▶ **TASK GOAL**: Recast every line of the items below as a numbered list, omitting any blank lines. Leave the pictures out of your answer.

_ _ _ _ _ _ _

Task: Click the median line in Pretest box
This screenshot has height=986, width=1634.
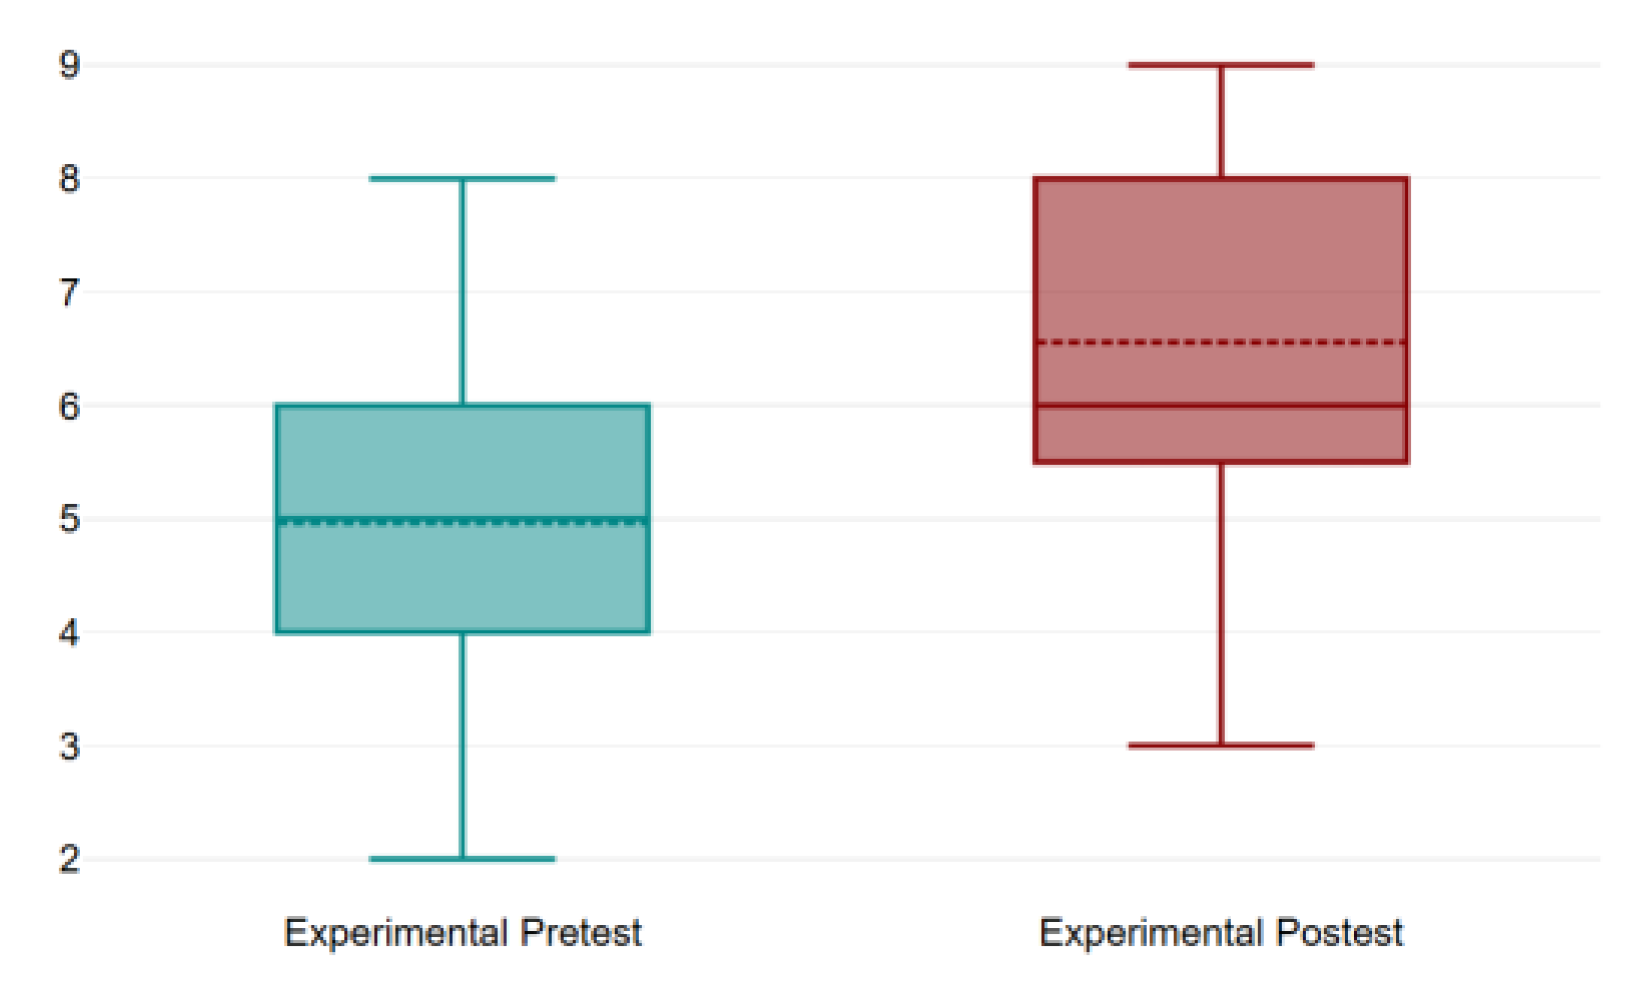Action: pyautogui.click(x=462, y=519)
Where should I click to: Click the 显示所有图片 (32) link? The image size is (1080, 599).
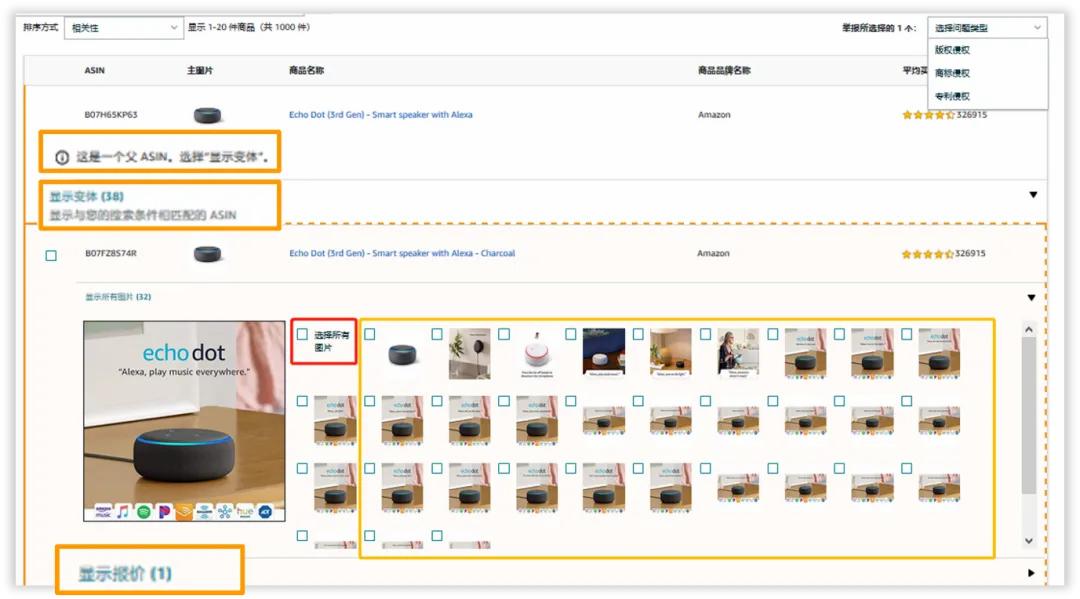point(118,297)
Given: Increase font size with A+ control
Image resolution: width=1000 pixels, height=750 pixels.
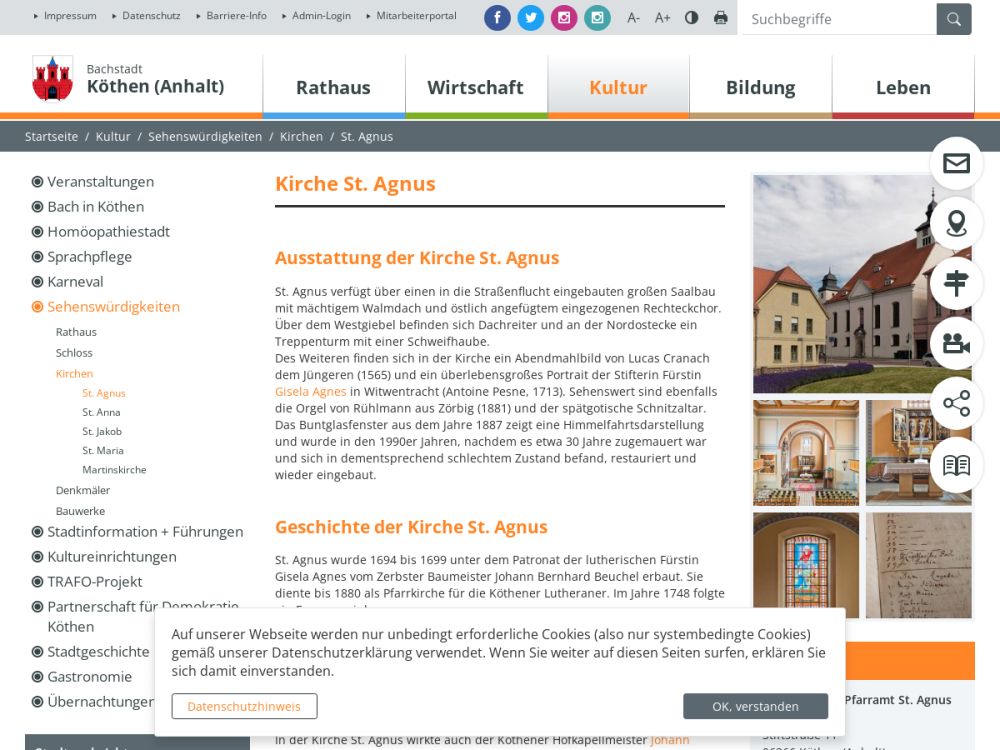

_ _ _ _ _ _ _

▶ **SOLUTION TO THIS PROBLEM**:
1. Task: Click the median line in Pretest box
2. This screenshot has height=986, width=1634.
3. Action: pyautogui.click(x=462, y=519)
4. Where should I click to: Click the 显示所有图片 (32) link? The image size is (1080, 599).
5. point(118,297)
6. Given: Increase font size with A+ control
7. Image resolution: width=1000 pixels, height=750 pixels.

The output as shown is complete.